The Advanced Dual Eye-tracking is an instrument that is used to record and analyze eye movement patterns during cognitive tasks, making it possible to perform a detailed research of information processing in real-time. It allows gathering of high-precision data and capturing high-speed and short duration ocular phenomena, that appear invisible to less sophisticated equipment.
One of the components of this equipment is the EyeLink 3, a type of new tracking device for on-screen research that provides high-speed sight data (up to 1000 Hz) and follow up information of the head with six degrees of perfectly synchronized freedom.
In addition, it can record high-speed ocular videos, which allows researchers to observe the behavior of underlying data.
The ILCL Scholar and Doctor in Linguistics from the PUCV, Romualdo Ibañez, explained that the great innovation of this equipment is that it allows to record data while moving, which allows to analyze how eyes work in children, adults or elderly people while tasks that demand movement are taking place.
“By incorporating the record of ocular data in movement, we can expand the research questions.
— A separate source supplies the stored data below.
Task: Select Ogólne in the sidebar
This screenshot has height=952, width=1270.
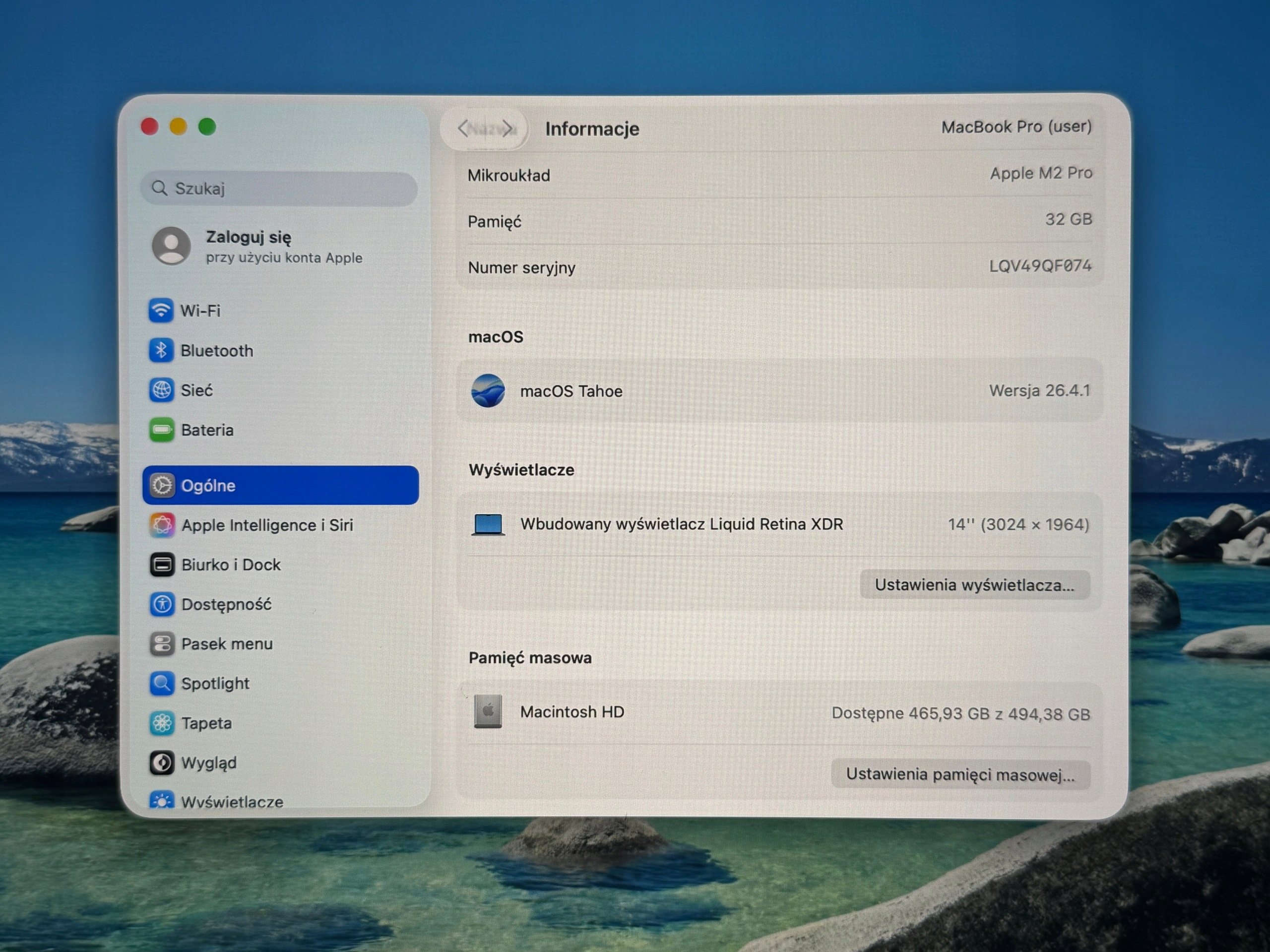Action: pos(281,485)
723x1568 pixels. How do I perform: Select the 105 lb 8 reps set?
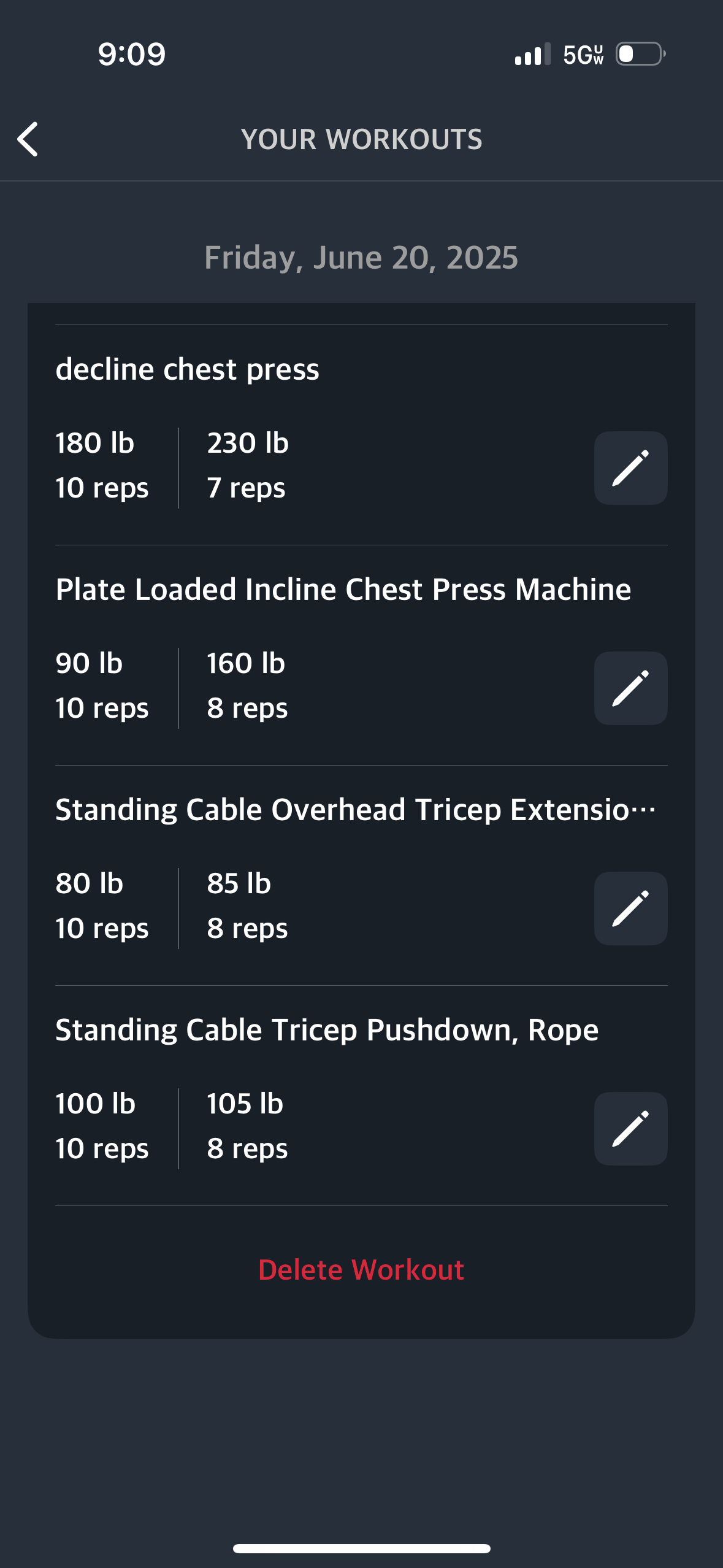(x=247, y=1126)
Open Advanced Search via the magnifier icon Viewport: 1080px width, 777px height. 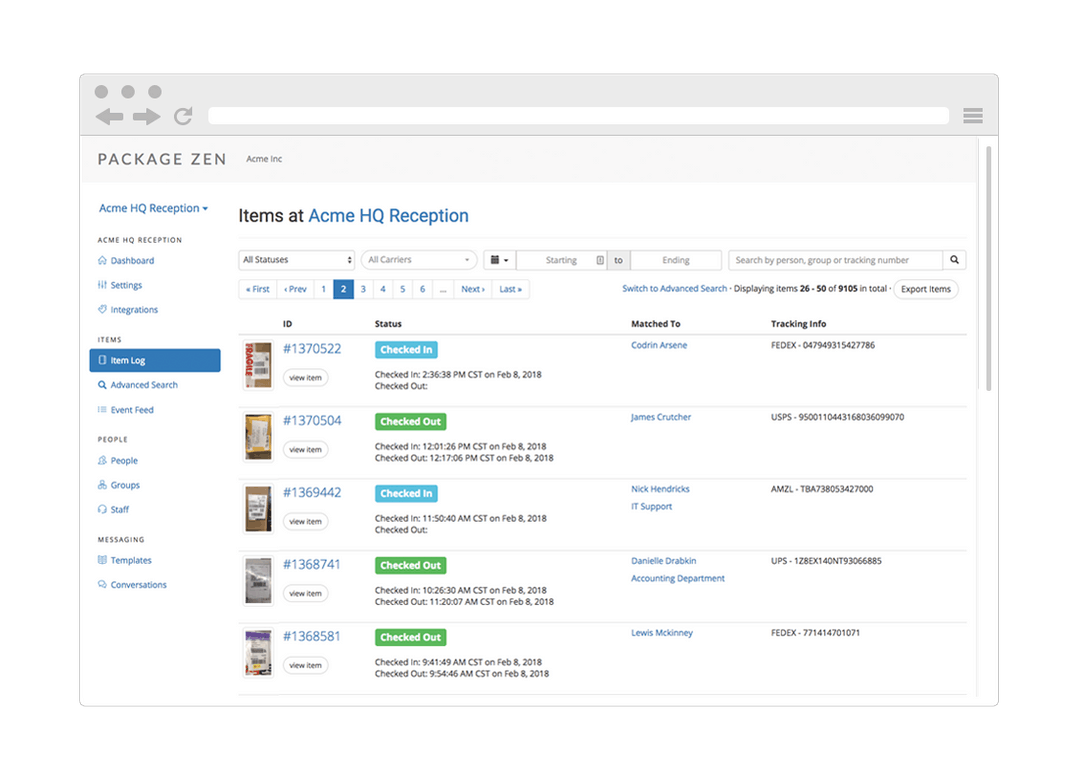coord(143,384)
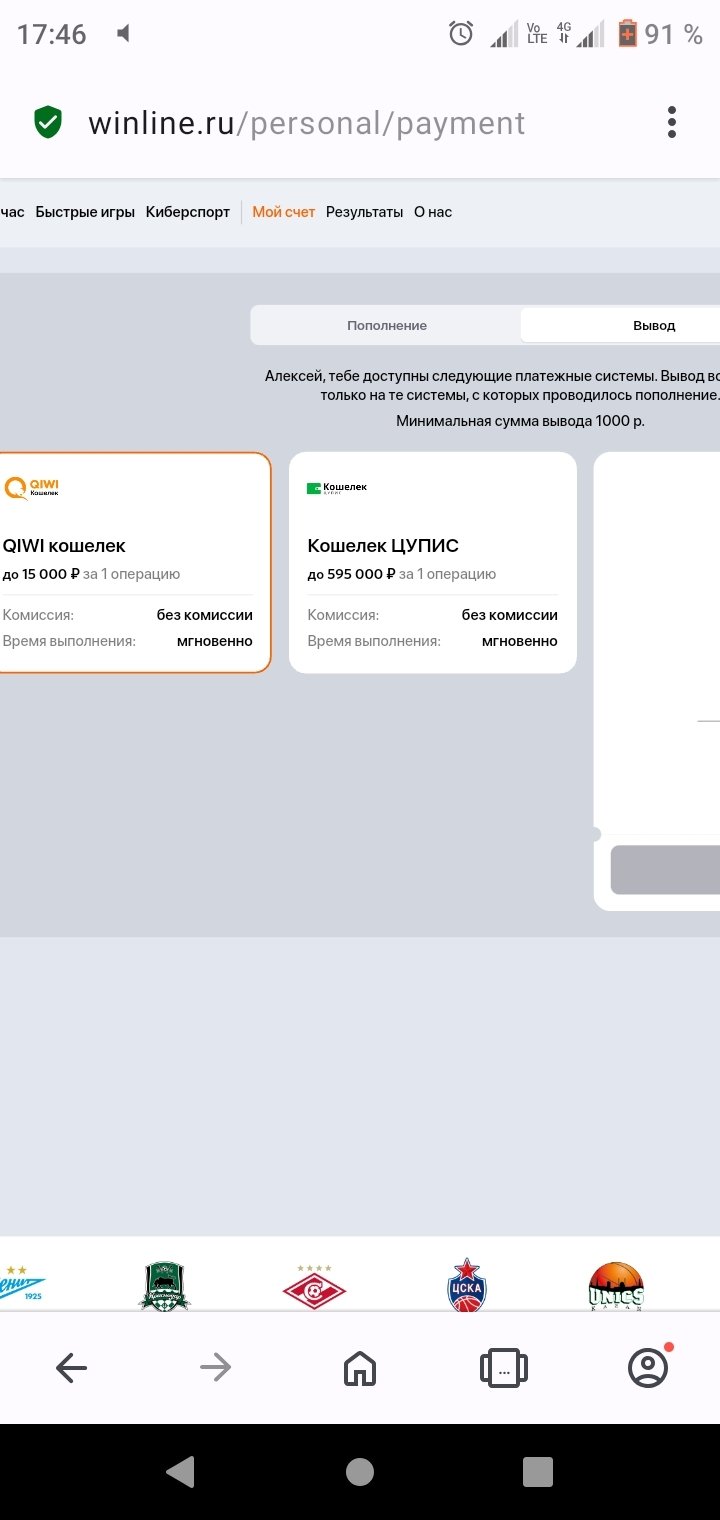Go to the browser home page
Image resolution: width=720 pixels, height=1520 pixels.
[360, 1367]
We don’t limit ourselves to analyze how the subject solves a mathematical problem or how they move their eyes when reading a text, but we can also see – for example – what an athlete looks at while training or which is the attention focus of a developing child. The questions that one can answer are different, much more diverse, which enriches the research”, Ibañez added.
Impact Research
Thanks to this new equipment, interinstitutional and international collaboration for language processing, aging and cognition is strengthened. This technology reasserts he PUCV’s national leadership, placing it at the cutting edge of this science specialized field in Latin America, together with Brazil.
Ibáñez, who is also Coordinator of the Language and Cognition Lab at the ILCL, explained that “this project intends to create an integration research platform where various teams, national and international, can develop a joint research around ocular follow up technology; we have a research network in Chile, Europe and North America, which will be strengthened with this project”.
Likewise, Ibañez highlighted that other important aspect is the impact this new instrument will have in undergraduate and graduate education. “We train researchers, we have students in the undergraduate, master’s and doctoral levels, whose theses are lodged in the lab and will benefit from these new equipment. We want to install technology as a study methodology that is accessible to all interested students. Until now, in addition to chilean and foreign graduate students, we have seen undergraduate students from the Physical Education programs that have come to work on this. Also, Music, Spanish, English and Translation students”, he added.
Among the research that will be favored with this Fondequip, there are studies about language understanding for people in the Autism Spectrum (TEA for its name in Spanish); the development of epistemic abilities in teenagers; online and off-line effects of reading situation and characteristics of the readers; and second language acquisition, among others. The universities that host this and other projects are the PUCV, the Pontificia Universidad Católica de Chile, the Universidad Católica del Maule, Universidad de La Serena, Universidad Santo Tomás and Universidad de Talca.